— Start of Data lines —

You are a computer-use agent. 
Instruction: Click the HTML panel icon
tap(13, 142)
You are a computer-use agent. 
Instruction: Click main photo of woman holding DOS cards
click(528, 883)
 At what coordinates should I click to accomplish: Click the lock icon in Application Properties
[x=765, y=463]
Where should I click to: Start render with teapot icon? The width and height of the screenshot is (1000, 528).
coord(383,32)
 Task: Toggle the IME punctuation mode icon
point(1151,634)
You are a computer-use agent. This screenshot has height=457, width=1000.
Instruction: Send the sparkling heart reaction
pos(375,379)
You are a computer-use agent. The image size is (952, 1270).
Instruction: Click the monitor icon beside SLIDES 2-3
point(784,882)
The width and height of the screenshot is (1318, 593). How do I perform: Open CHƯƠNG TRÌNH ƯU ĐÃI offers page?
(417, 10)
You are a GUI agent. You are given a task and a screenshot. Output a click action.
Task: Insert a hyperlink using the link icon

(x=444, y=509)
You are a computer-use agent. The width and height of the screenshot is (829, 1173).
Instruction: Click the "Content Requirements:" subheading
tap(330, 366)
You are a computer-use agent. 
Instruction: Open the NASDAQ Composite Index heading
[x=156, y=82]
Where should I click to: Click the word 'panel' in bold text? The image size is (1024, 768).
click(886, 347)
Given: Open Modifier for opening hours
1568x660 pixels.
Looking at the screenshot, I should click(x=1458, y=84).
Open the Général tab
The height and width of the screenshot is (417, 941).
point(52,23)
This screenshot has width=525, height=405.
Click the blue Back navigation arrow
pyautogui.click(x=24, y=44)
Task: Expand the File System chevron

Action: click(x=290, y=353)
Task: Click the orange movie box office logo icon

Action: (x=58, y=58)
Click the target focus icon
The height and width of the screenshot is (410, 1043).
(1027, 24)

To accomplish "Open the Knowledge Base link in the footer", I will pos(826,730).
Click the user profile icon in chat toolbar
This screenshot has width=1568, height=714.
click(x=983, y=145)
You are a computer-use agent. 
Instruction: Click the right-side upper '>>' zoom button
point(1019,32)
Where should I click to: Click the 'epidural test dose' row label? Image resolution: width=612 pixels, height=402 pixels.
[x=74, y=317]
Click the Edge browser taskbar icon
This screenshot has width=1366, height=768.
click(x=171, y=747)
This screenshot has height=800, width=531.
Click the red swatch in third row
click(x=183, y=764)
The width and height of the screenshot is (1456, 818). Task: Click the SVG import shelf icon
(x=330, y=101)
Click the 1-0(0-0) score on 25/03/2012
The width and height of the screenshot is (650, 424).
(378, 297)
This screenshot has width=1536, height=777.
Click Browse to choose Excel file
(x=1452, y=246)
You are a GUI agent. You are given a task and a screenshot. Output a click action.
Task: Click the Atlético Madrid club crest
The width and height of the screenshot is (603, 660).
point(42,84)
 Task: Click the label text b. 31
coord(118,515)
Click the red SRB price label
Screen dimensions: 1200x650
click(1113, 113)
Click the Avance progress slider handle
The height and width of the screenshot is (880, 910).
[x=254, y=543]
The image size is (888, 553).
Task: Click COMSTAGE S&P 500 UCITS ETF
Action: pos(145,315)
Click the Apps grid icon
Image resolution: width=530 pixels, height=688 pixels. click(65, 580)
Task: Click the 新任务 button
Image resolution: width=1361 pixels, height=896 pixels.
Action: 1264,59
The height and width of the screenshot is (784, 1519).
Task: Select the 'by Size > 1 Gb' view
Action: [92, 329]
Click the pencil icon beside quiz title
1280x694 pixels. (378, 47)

— End of Data lines —

• What the exercise asks: How many lines of the listing above contain the string "resolution"? Case counts, and the reply should be only the number.

• Response: 3